Begin Exercise data
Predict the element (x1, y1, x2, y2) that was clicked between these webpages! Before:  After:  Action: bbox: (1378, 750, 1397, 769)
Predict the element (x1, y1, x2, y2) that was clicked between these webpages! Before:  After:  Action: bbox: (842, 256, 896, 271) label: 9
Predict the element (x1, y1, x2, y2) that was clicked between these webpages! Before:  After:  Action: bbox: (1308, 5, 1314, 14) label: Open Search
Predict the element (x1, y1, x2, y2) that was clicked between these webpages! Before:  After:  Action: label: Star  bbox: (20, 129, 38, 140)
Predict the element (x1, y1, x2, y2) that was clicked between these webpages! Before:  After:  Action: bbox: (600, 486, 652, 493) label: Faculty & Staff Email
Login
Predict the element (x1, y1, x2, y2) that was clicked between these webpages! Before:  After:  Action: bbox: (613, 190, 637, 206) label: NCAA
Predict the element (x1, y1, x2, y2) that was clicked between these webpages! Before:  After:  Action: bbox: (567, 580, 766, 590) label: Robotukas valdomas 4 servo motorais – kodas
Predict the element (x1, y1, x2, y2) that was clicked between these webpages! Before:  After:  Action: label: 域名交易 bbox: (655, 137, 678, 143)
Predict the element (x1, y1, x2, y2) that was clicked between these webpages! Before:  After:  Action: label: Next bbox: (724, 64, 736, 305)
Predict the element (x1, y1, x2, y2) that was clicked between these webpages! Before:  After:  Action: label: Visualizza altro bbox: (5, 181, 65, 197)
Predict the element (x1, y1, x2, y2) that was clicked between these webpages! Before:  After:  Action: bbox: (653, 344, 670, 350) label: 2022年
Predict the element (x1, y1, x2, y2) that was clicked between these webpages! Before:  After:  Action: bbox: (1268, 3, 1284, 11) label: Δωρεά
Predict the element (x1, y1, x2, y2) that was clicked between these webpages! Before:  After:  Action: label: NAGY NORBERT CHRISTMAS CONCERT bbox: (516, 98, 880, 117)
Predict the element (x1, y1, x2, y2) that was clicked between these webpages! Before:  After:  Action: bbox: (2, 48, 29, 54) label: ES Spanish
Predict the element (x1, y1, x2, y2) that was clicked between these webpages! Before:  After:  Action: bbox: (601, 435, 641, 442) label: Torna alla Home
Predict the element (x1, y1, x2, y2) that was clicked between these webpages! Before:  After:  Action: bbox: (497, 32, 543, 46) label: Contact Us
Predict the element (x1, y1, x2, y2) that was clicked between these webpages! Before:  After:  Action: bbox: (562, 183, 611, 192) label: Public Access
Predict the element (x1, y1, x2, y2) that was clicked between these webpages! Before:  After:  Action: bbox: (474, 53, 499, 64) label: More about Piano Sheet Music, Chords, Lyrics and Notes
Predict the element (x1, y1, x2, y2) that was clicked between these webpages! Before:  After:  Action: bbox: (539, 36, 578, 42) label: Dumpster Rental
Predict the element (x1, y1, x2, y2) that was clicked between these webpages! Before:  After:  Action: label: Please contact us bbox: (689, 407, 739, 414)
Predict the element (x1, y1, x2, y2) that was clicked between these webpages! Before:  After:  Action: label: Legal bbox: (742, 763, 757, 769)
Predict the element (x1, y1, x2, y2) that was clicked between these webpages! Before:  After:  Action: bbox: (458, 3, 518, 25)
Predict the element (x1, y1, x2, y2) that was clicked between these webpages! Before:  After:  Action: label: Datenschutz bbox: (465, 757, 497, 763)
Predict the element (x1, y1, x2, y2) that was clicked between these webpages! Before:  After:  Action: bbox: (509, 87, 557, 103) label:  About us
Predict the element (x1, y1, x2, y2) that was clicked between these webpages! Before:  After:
End Exercise data
▸ Exercise
Take the entries from the line with "87, 557, 103)" through the end of the entries, swap "webpages" for "web pages", and give those lines again with everything else unchanged.

▸ Response to the task
Predict the element (x1, y1, x2, y2) that was clicked between these web pages! Before:  After:  Action: bbox: (509, 87, 557, 103) label:  About us
Predict the element (x1, y1, x2, y2) that was clicked between these web pages! Before:  After:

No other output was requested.